The present contribution addresses the intellectual currents in nationalism studies derived from the experience of European national self-configuration, specifically the language-based nations emerging within, and after 1918 out of, the Habsburg Empire. Models of nation-formation conceived by scholars with direct personal experience in Habsburg and post-Habsburg Europe (Kohn, Gellner, Hroch) not only have had significant impact on scholarship, but equally have entered into popularising or journalistic discourse as ideas with trajectories beyond their authors' original formulations.
At the same time, Eurocentric formulations are increasingly revealed to be intellectually limited in their application outside the traditional Global North.
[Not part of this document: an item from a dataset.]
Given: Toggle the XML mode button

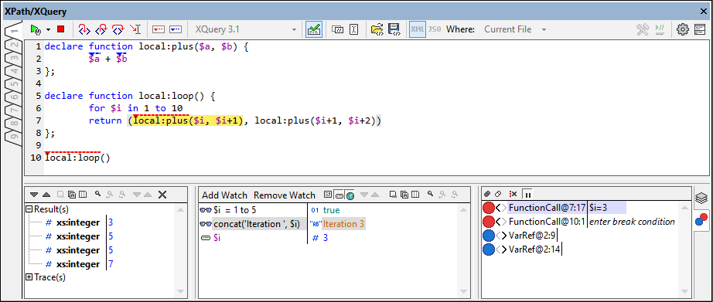Looking at the screenshot, I should click(418, 29).

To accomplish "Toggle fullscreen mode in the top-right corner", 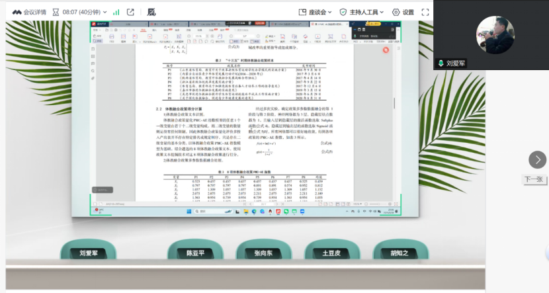I will [x=423, y=12].
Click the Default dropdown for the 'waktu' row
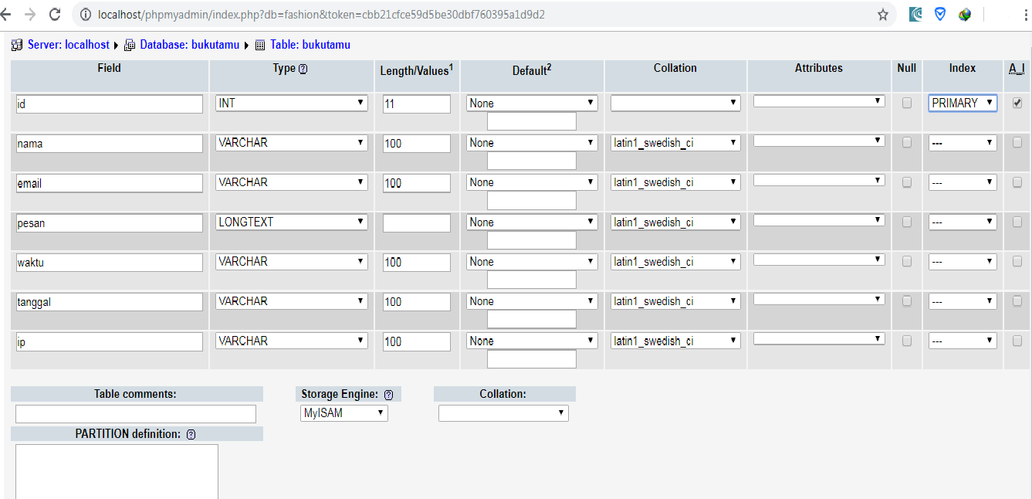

My aim here is, on the one hand, to "provincialise" (Chakrabarty 2000) the Habsburg-based interpretations to test their limits and possibilities, yet equally to trace their historical course within the pre- and post-1989 "West" and "East" of the Global North: to anchor them within the sociology of academic, dissident and policy-making spheres of the late 20th century.
Examining the situation, i.e. "situatedness" of Central European nationalism and its actors -whether as nationalism's creators or explicators - across a historic framework between 1918 and 1989 is intended not only as an examination of assumptions present within the disciplines of nationalism studies, but equally as a reflection of the self-configuration of the discipline(s) as equally participant as much as observer in the processes around nations and national collectivities.